What you need to do:
Output every entry below exactly, without its pictures.
******
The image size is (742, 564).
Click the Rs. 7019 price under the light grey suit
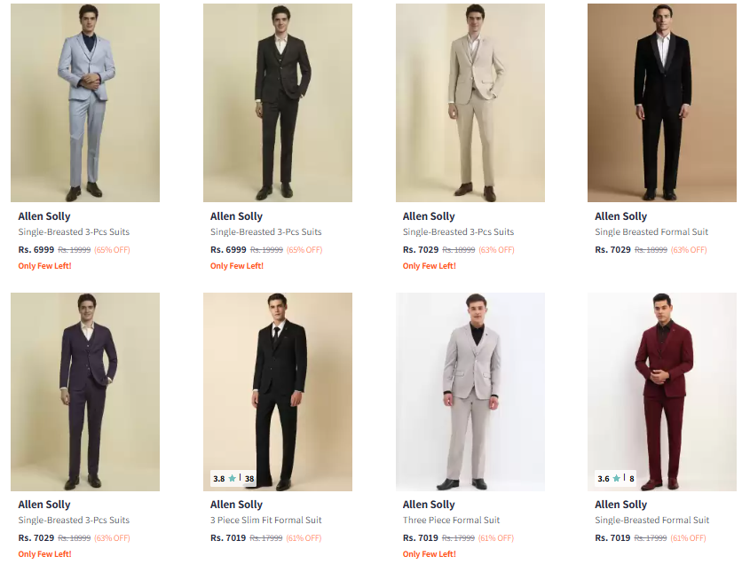(421, 538)
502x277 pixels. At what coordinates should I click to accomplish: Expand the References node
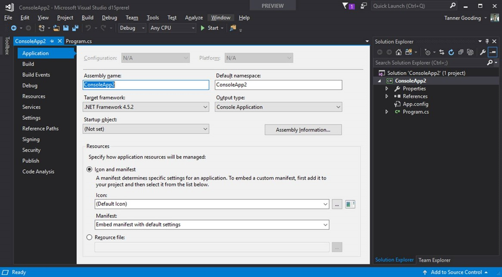pos(387,96)
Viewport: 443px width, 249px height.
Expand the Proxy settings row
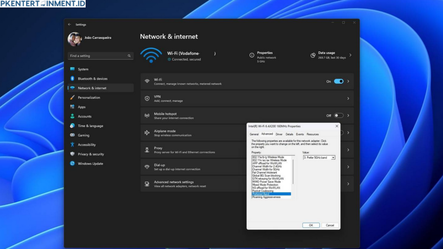(348, 150)
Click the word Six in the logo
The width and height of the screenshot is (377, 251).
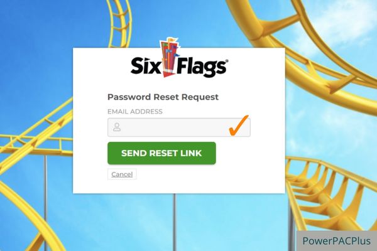[x=146, y=65]
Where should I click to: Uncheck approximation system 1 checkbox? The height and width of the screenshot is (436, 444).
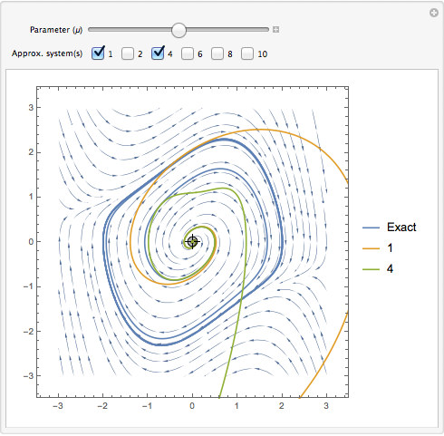pos(98,53)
******
Final answer:
The image size is (742, 564).
Click the Rs. 7019 price under the light grey suit
(421, 538)
502x277 pixels. At what coordinates should I click to accomplish: Expand the References node
pos(387,96)
Viewport: 443px width, 249px height.
Expand the Proxy settings row
(348, 150)
Click the word Six in the logo
The width and height of the screenshot is (377, 251).
[x=146, y=65]
Where should I click to: Uncheck approximation system 1 checkbox? The height and width of the screenshot is (436, 444).
pos(98,53)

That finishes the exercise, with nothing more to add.